What to work on —
Render the listing from the line with "four-burner stove symbol" to the line with "pyautogui.click(x=203, y=267)" as a Markdown table with columns Row and Line, one row per line and no rows for blank lines.

======== Input material ========

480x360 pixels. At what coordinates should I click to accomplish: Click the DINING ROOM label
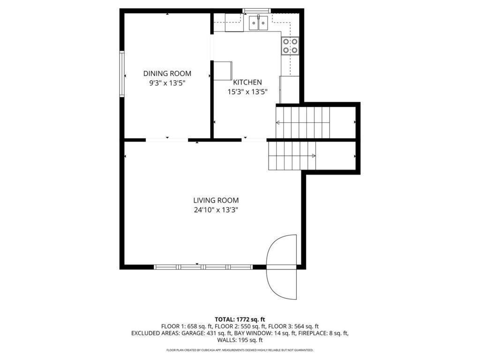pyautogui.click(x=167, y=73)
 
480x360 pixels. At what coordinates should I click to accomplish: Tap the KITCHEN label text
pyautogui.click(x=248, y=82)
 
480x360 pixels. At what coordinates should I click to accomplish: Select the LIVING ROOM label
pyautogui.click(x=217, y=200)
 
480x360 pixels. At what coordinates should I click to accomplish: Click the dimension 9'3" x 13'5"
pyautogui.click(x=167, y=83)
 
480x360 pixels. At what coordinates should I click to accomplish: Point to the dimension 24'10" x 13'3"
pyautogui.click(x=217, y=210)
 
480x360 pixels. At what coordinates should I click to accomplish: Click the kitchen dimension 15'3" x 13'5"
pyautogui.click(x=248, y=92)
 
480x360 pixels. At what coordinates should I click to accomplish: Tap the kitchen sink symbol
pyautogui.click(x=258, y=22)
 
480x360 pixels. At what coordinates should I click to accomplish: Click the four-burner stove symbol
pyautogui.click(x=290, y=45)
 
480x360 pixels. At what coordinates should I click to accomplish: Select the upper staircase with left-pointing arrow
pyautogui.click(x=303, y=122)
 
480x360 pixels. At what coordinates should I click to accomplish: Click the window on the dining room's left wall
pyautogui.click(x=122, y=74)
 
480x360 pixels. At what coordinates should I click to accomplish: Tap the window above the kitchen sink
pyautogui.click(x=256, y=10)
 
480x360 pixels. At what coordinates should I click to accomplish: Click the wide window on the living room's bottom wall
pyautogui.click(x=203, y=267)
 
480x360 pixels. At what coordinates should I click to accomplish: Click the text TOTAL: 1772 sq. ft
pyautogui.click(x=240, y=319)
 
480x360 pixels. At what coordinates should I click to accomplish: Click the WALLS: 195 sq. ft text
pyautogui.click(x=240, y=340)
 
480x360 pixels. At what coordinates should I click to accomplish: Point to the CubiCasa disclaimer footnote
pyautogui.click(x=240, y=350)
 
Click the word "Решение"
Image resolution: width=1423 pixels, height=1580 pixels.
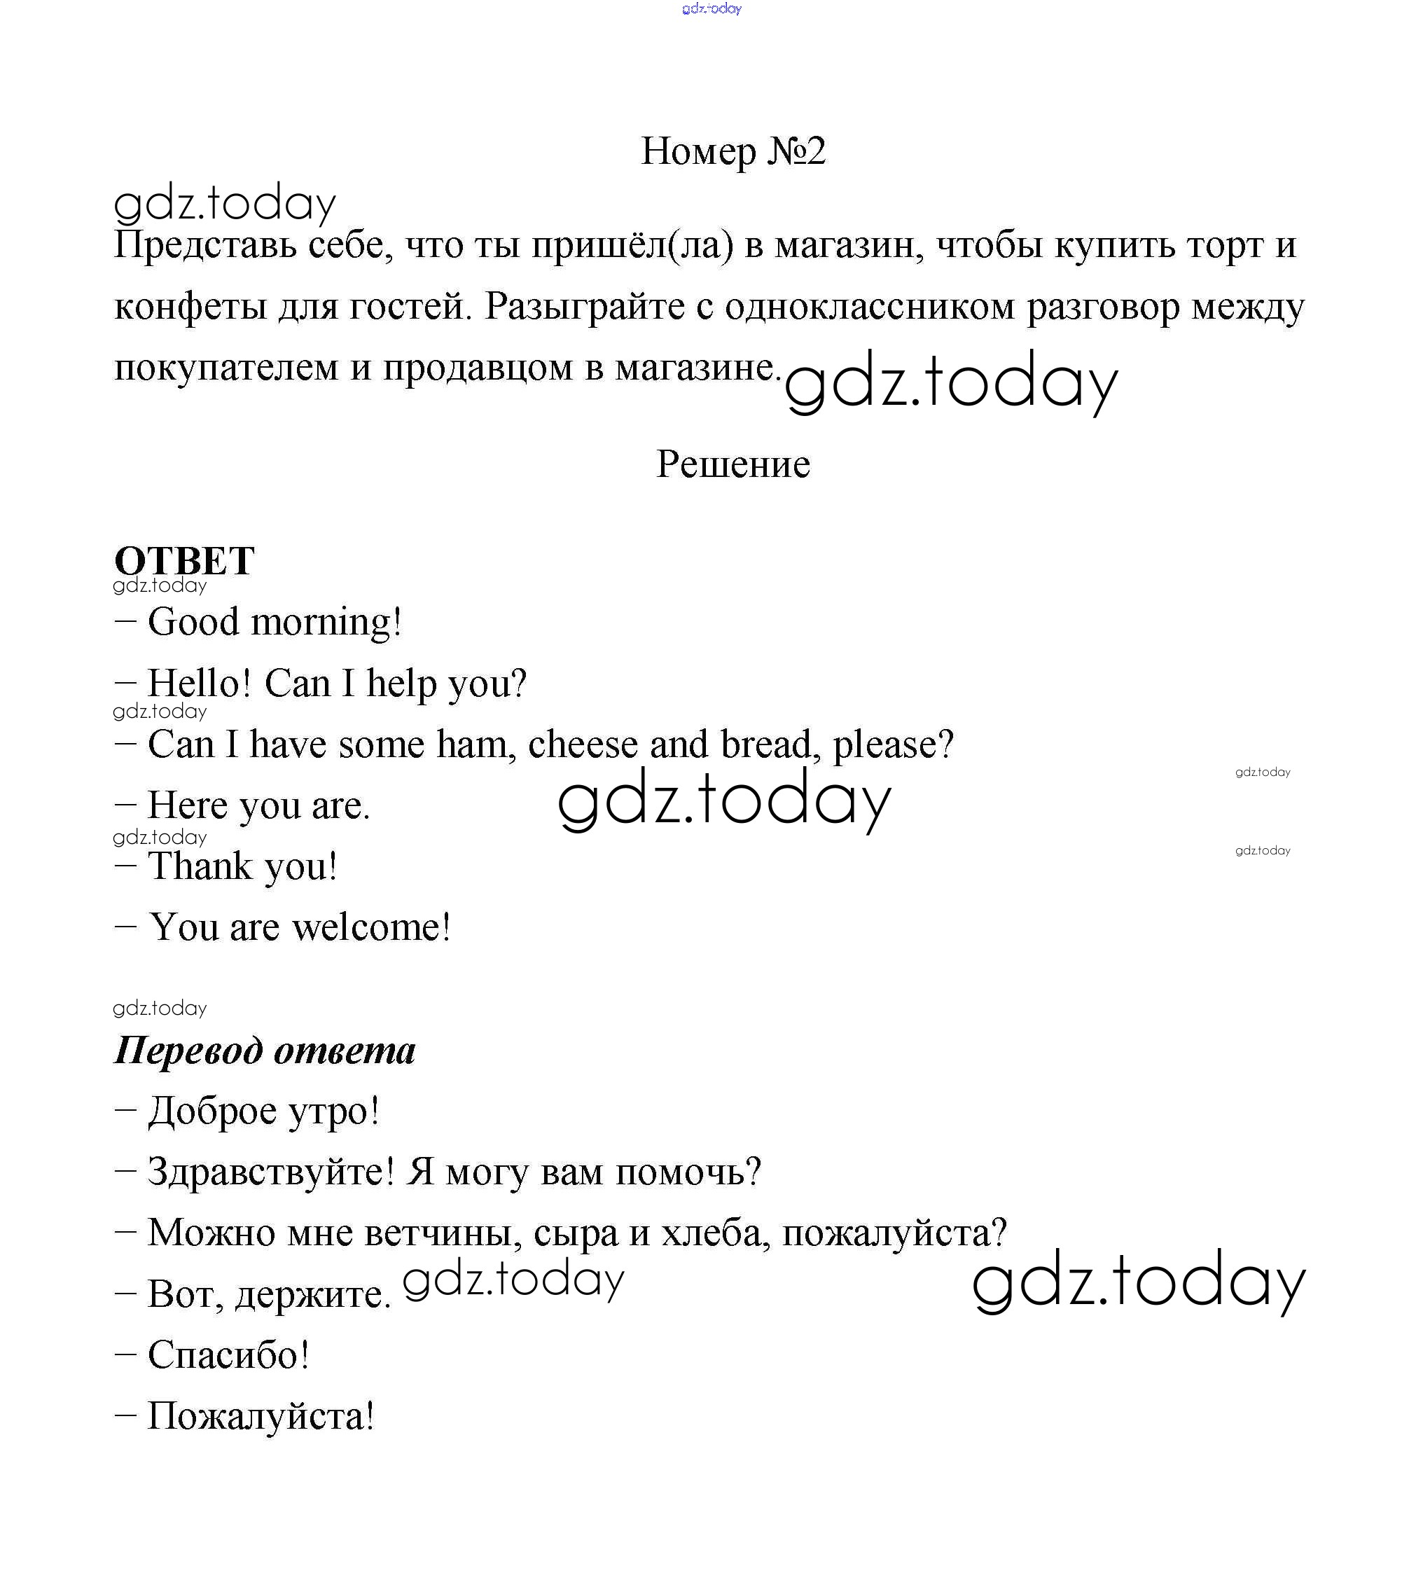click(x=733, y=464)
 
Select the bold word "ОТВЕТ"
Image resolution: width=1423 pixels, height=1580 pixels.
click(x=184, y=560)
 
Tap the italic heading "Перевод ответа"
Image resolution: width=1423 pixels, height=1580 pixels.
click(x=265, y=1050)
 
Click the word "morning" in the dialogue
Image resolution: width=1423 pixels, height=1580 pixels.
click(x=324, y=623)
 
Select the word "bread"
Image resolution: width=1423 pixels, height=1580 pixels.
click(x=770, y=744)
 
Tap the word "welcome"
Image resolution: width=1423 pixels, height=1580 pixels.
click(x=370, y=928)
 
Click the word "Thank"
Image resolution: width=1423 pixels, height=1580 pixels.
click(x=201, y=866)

========
======== Input material ========

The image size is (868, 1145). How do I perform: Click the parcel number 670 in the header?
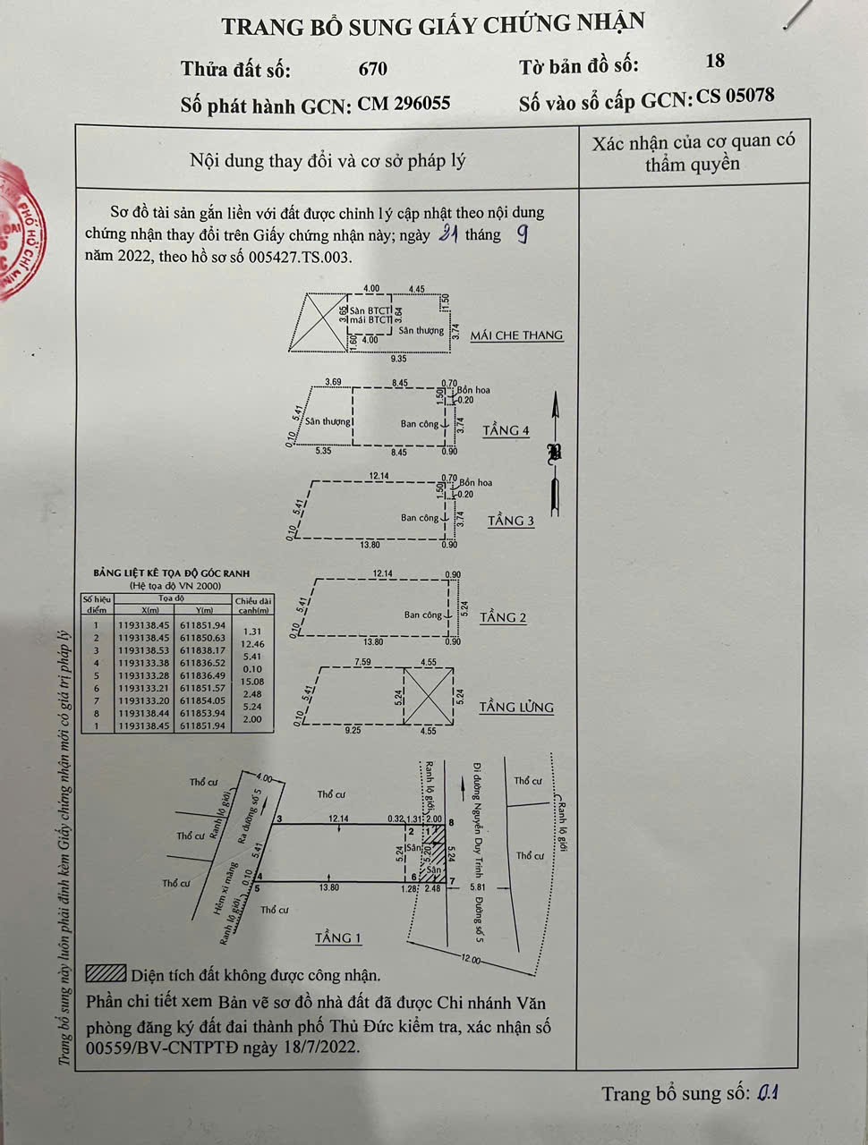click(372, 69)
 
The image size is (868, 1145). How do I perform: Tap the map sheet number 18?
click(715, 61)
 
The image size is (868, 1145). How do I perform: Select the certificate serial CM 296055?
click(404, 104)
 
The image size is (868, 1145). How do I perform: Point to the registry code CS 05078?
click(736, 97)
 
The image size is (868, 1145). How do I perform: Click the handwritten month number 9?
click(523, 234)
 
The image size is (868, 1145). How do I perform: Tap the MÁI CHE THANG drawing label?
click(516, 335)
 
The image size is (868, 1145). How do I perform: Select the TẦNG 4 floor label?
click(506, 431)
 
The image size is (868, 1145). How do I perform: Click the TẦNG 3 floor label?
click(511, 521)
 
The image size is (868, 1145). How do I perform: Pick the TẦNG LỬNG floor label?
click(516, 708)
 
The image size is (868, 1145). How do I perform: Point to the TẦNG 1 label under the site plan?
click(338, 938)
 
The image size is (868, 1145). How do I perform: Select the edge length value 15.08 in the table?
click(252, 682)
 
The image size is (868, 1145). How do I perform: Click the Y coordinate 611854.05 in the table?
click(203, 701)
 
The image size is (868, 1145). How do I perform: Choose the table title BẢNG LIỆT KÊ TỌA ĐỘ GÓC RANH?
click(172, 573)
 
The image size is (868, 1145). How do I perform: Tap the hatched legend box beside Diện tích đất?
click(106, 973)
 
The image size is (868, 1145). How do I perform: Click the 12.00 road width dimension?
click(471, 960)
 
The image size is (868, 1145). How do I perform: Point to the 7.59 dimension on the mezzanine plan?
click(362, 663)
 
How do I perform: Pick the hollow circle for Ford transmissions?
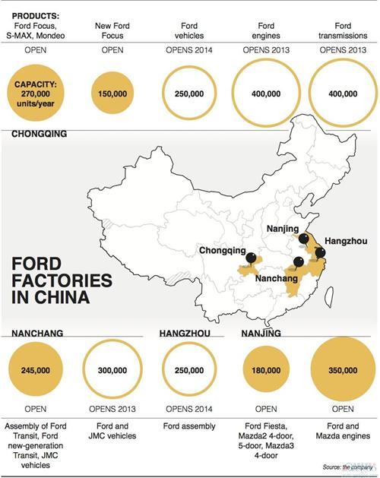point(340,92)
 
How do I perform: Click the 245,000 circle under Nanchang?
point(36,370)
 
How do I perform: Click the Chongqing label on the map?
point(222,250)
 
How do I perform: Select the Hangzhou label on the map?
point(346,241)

========
======== Input material ========

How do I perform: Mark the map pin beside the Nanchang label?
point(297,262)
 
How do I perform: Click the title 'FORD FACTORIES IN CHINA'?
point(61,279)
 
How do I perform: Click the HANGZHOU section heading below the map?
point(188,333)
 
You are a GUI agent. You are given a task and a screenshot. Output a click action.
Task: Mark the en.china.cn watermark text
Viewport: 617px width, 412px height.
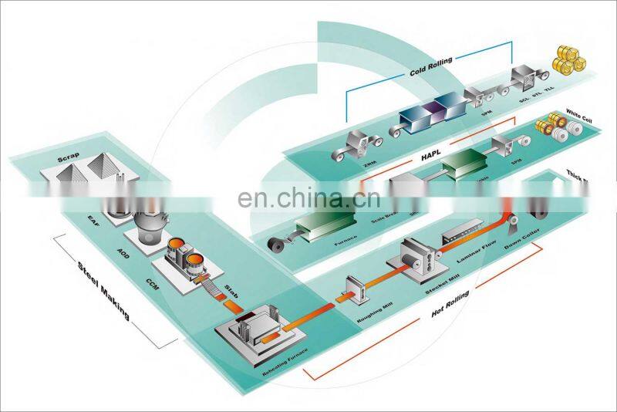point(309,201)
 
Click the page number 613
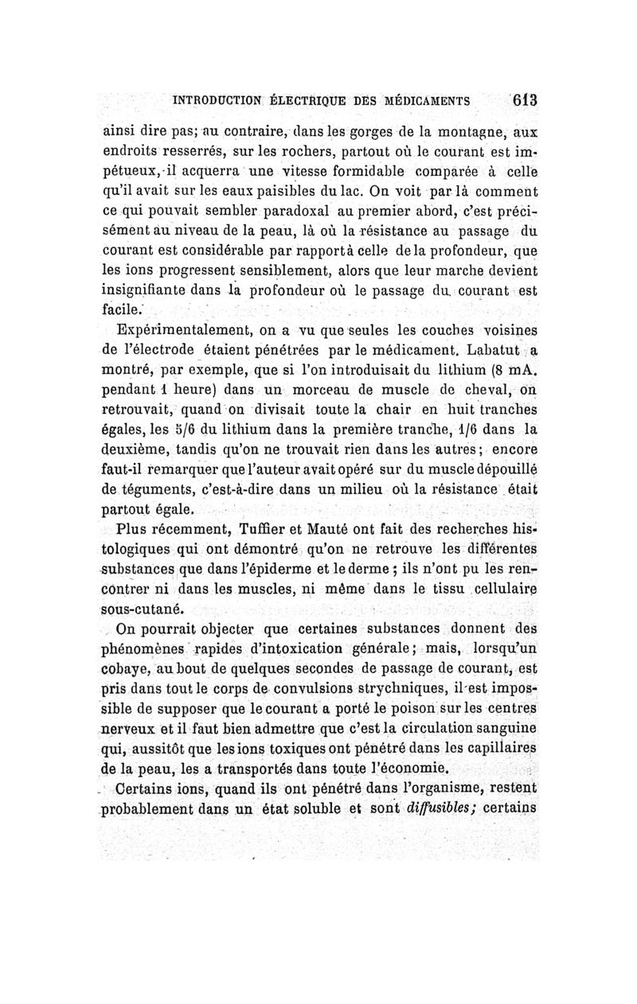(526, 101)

========

Answer to the problem —
| Row | Line |
|---|---|
| 1 | 480x360 pixels. At what coordinates should I click to accomplish: Click the four-burner stove symbol |
| 2 | pyautogui.click(x=290, y=45) |
| 3 | 480x360 pixels. At what coordinates should I click to accomplish: Select the upper staircase with left-pointing arrow |
| 4 | pyautogui.click(x=303, y=122) |
| 5 | 480x360 pixels. At what coordinates should I click to accomplish: Click the window on the dining room's left wall |
| 6 | pyautogui.click(x=122, y=74) |
| 7 | 480x360 pixels. At what coordinates should I click to accomplish: Tap the window above the kitchen sink |
| 8 | pyautogui.click(x=256, y=10) |
| 9 | 480x360 pixels. At what coordinates should I click to accomplish: Click the wide window on the living room's bottom wall |
| 10 | pyautogui.click(x=203, y=267) |